→ **What needs to be done**: Find every line below that contains the word "Given" and copy it out.
**** Records supplied
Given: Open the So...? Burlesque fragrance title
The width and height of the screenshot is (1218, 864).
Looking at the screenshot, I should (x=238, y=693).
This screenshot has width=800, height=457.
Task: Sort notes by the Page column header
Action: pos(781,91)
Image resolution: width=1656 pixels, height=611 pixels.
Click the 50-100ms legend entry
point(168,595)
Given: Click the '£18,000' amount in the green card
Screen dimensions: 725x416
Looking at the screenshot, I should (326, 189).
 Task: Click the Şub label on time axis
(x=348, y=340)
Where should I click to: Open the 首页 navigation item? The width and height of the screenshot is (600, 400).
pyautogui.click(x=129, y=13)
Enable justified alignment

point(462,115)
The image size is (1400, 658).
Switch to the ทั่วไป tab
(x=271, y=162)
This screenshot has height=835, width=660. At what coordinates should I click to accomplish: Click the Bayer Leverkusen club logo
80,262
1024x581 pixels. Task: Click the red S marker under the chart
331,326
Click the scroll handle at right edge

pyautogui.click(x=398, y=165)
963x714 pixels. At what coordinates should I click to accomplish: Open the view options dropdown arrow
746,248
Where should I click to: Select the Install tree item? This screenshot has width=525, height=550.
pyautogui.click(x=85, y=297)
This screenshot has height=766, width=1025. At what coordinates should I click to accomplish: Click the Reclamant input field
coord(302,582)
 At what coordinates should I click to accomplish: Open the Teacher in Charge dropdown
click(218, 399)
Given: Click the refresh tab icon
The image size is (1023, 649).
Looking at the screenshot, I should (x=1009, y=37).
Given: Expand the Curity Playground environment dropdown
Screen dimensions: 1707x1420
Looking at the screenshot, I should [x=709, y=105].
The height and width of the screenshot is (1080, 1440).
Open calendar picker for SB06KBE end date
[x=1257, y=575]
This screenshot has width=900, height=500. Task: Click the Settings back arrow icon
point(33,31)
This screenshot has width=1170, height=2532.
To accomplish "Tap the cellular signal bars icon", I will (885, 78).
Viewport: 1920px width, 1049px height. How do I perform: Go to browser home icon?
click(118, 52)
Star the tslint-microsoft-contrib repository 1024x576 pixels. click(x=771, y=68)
********
→ **Result of the exercise**:
Given: Open the So...? Burlesque fragrance title
Given: Click the '£18,000' amount in the green card
Given: Click the refresh tab icon
Given: Expand the Curity Playground environment dropdown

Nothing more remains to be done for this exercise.